Le plus marquant est pour moi Le Puits de Solitude de Marguerite Radclyffe Hall, qui vous arrache le cœur à base de vouvoiement respectueux, d’une retenue déchirante et d’un contexte XVIIème siècle qui veut considérer les relations homosexuelles comme des perversions de la nature.

C’est l’histoire d’une petite fille, Stephen, qui très tôt se prend pour un petit garçon et se construit par identification à son père. Sa vie n’est faite que d’équitation, escrime, littérature et réflexion. Elle ne se pose pas de questions d’attirances ou de préférences, elle se lie d’amitié aux hommes et préfère leur compagnie mais ponctuellement les femmes la touchent d’une manière telle qu’elle ne peut l’ignorer.

La description de ce sentiment de différence/cette psychologie féminine inexpliquée, à une époque où une certaine naïvement prédominait dans les rapports amoureux, où la notion d’orientation sexuelle n’était influencée par aucun effet de mode, est tout simplement fascinante (et déstabilisante).

Une perle lesbienne pour la fin

Pour n’en citer qu’une dernière : L’inceste de Christine Angot

« J‘ai été homosexuelle pendant trois mois. Plus exactement, trois mois, j‘ai cru que j‘y étais condamnée. J’étais réellement atteinte, je ne me faisais pas d’illusions. Le test s’avérait positif. J’étais devenue attachée. Pas les premières fois. A force de regards. J’amorçais un processus, de faillite. Dans lequel je ne me reconnaissais pas. Ce n’était plus mon histoire. Ce n’était pas moi. Dès que je la voyais, le test donnait pourtant pareil. J’ai été homosexuelle, dès que je la voyais.

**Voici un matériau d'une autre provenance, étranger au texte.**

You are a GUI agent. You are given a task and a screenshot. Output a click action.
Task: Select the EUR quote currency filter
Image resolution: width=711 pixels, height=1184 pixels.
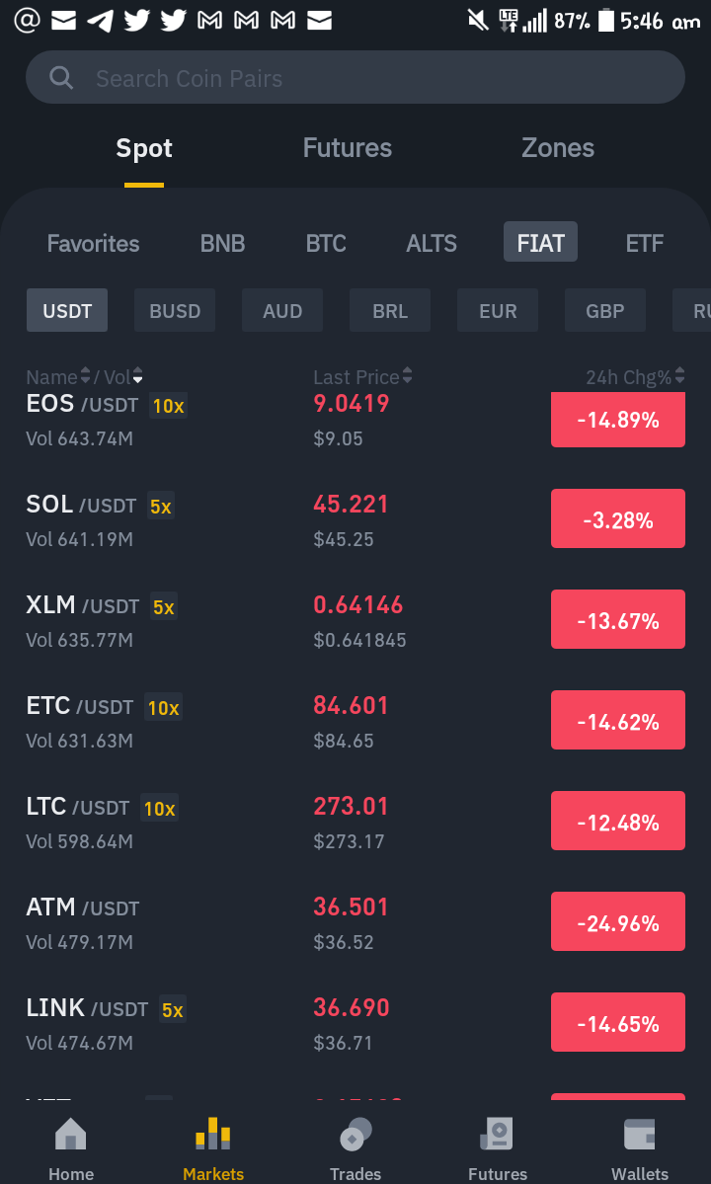[x=498, y=310]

Les choses redevenaient moi-même après. Quand elle disparaissait. D’autres fois, même en sa présence je redevenais moi-même, ma fille me manquait tellement, au cours de voyages, d’absences un peu longues, trois-quatre jours. L’impression de trahir la seule que j’aime vraiment. A qui j’ai dédié tous mes livres. Impossible d’écrire. Quand on n’est pas soi-même. Ma sexualité s’en ressentait. Vers le début j’étais insatisfaite. Puis. Je ne l’étais plus. Je l’étais de moins en moins. Sauf une chose (j’en parlerai après), que je n’ai jamais faite avec plaisir. Concrète, qui implique tout le reste. Sauf une fois, je m’en souviens. Je ne le faisais pour ainsi dire jamais. J’étais devenue homosexuelle à cent pour cent à part ça. Apparemment. Dès que je la voyais. A ce détail près. »

L’inceste, Christine Angot

Si évidemment vous avez d’autres références je suis preneuse.